I journeyed on to our friend’s house and when I arrived there were a few of her family there already helping sort through her salvageable items. Her house was pushed back 15-20 feet off its foundation, spun around, and the wall where she would’ve been sleeping if not for the persistence of her daughter was collapsed, leaning in. Never have I been so close to such devastation and heartbreak, but I just kept thinking…it could’ve been so much worse!
We headed back to Jason and Tiffany’s to get water, gloves, etc… and I made sandwiches for the crew. Nevermind eating…I’d forgotten all about it. We headed back to the house and I was amazed at the number of people who were now out wielding chainsaws and cutting down trees to clear roads or pitching in to help total strangers sort their stuff or board up holes, clean up, etc… Truly a volunteer spirit! It was that morning that I got Tennessee Twister, my kitten, now cat who recently had my four grand-kittens. She served to be a fun distraction for some who seemed a bit overwhelmed.

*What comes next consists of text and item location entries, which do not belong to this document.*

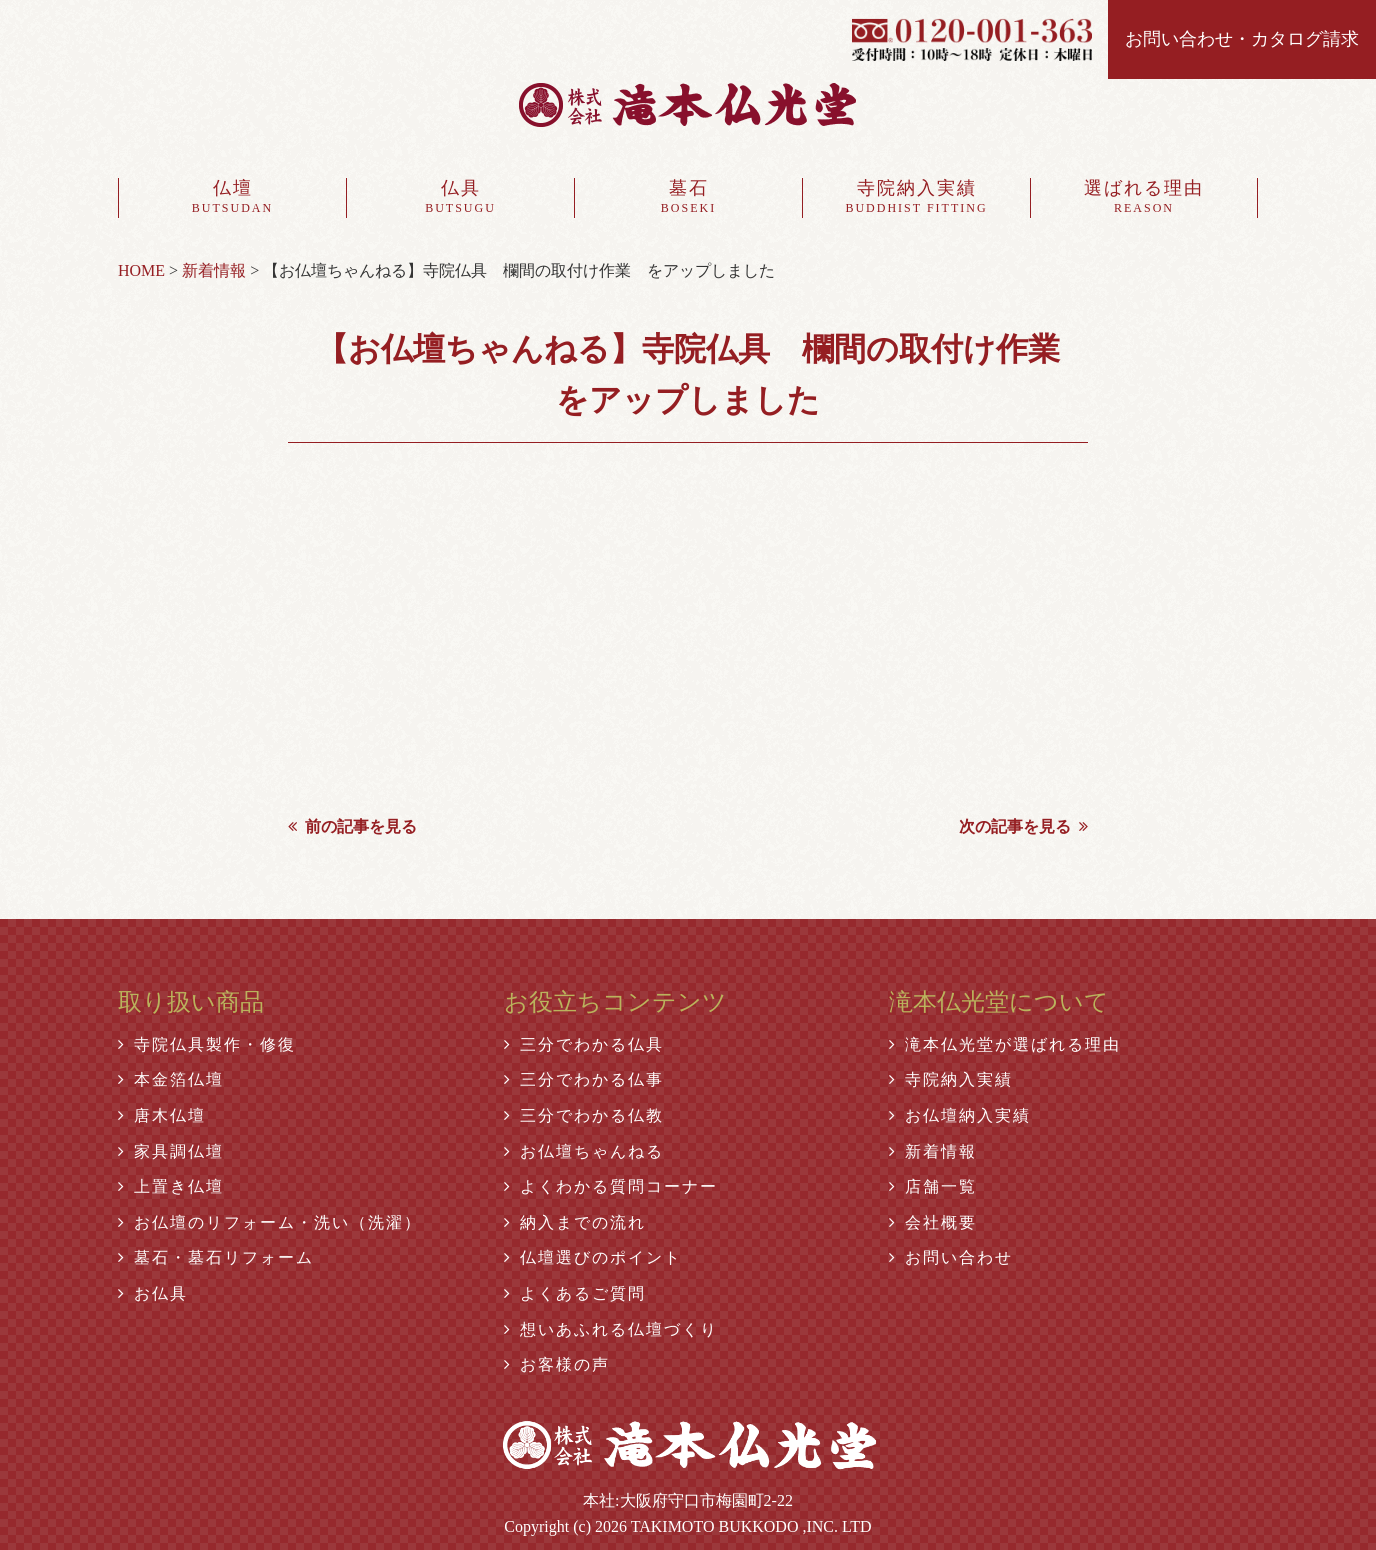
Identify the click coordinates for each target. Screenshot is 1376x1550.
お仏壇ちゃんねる (584, 1151)
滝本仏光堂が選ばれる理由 (1005, 1044)
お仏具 (153, 1293)
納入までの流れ (575, 1222)
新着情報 (933, 1151)
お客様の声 (557, 1364)
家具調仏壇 (171, 1151)
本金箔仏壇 (171, 1079)
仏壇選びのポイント (593, 1257)
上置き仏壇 (171, 1186)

That afternoon I looked up and the most AMAZINGLY BEAUTIFUL sky was appearing before us! The remaining dark clouds were clearing and what was left was the brightest blue with the largest, puffiest perfect white clouds I think I’ve ever seen! It was perfect. As I spoke of earlier it was another testament to how even after the most horrible storm there’s unparalleled beauty on the other side!

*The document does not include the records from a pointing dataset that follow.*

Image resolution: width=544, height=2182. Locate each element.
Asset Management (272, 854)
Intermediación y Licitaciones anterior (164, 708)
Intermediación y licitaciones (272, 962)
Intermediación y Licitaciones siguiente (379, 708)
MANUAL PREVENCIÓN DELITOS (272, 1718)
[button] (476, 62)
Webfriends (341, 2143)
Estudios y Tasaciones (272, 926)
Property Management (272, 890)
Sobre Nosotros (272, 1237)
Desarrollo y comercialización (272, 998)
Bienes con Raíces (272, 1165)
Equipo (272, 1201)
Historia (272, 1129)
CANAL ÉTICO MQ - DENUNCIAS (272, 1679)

We worked well in to the afternoon, and finally exhausted and done gathering what could be salvaged we headed home. I can’t speak for anyone else, but I know I was forever changed. I experienced a peace that I’ve never known before the day before when the storms came through. I experienced the amazing resolve of those who survived that life will go on, and I experienced a volunteer spirit that makes me proud to this day to be a Tennessean…though I’m still not a Vols football fan 😉
So, on this the one year anniversary I urge you all to look for the beauty that is promised to come and not at the immediate problem and hardship before you. “Hold on…it gets better” isn’t just a bullying saying…it goes for everything in this life. There are reminders everywhere…if we just take the time to see them.